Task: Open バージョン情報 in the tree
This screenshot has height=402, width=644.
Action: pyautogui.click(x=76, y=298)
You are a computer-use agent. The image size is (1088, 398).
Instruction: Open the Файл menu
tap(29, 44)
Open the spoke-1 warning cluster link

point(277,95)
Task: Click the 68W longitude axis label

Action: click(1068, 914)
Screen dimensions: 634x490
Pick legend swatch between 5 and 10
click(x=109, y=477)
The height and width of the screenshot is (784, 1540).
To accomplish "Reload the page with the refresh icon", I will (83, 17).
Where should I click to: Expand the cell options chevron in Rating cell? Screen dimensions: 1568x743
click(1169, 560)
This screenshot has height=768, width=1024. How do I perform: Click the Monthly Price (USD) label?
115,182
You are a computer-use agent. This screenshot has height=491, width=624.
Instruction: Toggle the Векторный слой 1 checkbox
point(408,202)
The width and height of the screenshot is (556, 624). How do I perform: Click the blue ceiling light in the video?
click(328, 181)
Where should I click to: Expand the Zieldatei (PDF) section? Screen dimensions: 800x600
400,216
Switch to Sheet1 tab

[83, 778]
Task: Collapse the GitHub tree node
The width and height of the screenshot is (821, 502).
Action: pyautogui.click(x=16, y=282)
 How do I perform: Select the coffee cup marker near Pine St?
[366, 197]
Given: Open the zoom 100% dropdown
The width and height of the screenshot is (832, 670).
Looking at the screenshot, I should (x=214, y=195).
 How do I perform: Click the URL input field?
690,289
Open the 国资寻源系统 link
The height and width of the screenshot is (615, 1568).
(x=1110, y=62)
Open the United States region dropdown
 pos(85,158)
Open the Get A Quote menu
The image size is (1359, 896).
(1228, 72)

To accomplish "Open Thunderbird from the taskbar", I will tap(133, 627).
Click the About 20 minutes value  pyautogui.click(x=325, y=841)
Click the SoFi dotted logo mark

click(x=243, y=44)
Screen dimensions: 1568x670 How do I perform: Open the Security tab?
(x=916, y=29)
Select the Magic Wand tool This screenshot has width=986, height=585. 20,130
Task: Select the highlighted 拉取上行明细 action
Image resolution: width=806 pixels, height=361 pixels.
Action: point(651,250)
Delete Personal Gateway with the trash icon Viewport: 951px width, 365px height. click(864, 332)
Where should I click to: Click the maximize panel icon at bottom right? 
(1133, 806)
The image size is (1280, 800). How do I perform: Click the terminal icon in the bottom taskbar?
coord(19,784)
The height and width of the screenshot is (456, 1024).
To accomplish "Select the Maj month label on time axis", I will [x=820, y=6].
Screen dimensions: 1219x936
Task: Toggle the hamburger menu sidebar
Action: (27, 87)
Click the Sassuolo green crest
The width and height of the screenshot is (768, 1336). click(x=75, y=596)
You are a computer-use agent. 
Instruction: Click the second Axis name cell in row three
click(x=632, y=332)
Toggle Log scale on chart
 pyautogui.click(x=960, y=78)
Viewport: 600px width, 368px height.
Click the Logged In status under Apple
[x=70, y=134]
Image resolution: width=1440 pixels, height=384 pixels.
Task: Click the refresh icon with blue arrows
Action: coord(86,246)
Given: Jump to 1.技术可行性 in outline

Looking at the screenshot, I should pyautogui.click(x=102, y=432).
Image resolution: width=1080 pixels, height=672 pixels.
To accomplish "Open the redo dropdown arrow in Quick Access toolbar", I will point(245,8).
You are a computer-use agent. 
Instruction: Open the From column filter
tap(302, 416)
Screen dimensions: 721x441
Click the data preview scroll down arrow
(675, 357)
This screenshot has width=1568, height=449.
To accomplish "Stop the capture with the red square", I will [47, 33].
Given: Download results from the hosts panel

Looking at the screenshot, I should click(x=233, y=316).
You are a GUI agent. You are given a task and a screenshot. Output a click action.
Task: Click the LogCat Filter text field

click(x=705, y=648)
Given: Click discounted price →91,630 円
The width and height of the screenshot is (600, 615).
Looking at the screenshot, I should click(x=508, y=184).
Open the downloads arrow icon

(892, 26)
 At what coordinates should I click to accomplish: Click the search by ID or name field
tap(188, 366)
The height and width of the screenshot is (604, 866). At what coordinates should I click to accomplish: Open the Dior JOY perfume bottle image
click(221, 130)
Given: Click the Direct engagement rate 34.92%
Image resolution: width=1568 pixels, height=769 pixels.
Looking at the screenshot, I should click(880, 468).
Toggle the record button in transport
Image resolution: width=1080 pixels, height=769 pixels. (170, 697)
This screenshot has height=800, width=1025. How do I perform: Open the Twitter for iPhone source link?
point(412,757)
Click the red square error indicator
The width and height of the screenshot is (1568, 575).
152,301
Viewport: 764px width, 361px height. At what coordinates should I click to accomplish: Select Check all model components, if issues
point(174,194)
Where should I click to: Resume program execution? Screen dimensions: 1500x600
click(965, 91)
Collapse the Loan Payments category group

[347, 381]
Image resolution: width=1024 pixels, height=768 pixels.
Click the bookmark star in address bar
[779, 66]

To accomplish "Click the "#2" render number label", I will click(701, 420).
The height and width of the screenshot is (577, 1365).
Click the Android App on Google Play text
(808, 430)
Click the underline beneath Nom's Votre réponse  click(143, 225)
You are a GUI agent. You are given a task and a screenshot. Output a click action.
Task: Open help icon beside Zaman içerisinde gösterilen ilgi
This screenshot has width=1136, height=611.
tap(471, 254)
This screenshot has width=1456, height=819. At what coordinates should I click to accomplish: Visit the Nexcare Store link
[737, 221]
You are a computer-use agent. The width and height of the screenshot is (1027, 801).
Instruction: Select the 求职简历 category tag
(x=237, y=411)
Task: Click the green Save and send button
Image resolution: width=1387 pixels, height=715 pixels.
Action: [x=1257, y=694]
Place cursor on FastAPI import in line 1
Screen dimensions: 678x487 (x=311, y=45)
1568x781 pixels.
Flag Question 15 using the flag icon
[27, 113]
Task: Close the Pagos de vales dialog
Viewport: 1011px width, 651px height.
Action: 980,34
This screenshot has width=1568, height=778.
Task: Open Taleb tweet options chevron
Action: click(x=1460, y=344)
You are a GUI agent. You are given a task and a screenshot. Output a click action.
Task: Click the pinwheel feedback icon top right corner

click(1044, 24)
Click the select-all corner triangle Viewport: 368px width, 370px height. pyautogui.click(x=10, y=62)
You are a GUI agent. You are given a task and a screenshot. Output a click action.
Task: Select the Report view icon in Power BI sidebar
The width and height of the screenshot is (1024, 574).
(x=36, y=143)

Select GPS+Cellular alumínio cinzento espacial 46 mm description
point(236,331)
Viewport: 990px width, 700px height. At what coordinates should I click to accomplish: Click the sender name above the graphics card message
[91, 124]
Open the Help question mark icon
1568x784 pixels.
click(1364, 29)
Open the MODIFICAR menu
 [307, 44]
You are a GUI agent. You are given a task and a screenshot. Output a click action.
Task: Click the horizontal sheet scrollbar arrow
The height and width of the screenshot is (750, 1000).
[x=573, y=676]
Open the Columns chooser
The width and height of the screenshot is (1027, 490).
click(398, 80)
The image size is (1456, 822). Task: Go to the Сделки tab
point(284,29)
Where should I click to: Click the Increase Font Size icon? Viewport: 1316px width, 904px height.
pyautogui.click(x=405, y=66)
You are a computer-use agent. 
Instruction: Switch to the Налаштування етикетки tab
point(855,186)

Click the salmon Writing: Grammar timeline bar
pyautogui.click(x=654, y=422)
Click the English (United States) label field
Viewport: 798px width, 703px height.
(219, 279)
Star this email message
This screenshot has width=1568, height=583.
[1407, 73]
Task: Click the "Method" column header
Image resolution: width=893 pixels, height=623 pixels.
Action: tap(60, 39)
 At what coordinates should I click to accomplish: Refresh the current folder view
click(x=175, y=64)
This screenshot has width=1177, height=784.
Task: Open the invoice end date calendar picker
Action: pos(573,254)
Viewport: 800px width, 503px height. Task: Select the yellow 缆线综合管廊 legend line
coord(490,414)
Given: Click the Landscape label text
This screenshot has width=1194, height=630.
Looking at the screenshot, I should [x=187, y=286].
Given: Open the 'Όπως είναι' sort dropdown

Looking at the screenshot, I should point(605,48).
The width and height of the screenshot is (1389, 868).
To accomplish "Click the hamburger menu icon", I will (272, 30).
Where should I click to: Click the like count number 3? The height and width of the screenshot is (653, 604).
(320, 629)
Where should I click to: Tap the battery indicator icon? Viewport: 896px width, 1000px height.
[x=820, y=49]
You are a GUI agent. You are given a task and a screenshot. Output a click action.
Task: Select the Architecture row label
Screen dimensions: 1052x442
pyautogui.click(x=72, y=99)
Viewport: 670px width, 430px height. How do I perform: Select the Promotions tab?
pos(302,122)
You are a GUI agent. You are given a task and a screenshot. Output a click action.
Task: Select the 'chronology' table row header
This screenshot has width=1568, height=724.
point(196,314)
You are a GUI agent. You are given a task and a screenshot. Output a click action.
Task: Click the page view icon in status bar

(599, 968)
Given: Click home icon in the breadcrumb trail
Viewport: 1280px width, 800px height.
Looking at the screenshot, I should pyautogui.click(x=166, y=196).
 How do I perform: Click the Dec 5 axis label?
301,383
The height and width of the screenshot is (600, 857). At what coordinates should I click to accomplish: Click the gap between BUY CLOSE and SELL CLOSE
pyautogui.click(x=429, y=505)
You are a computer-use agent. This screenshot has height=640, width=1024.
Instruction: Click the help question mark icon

--

- _Instructions to follow_
Once the line containing "has height=491, width=624." has been retyped, stop. Begin at the first line of the material and reproduce every line up to it exactly.

- _Exercise response_
Task: Open バージョン情報 in the tree
This screenshot has height=402, width=644.
Action: pyautogui.click(x=76, y=298)
You are a computer-use agent. The image size is (1088, 398).
Instruction: Open the Файл menu
tap(29, 44)
Open the spoke-1 warning cluster link

point(277,95)
Task: Click the 68W longitude axis label

Action: click(1068, 914)
Screen dimensions: 634x490
Pick legend swatch between 5 and 10
click(x=109, y=477)
The height and width of the screenshot is (784, 1540).
To accomplish "Reload the page with the refresh icon", I will (83, 17).
Where should I click to: Expand the cell options chevron in Rating cell? Screen dimensions: 1568x743
click(1169, 560)
This screenshot has height=768, width=1024. How do I perform: Click the Monthly Price (USD) label?
115,182
You are a computer-use agent. This screenshot has height=491, width=624.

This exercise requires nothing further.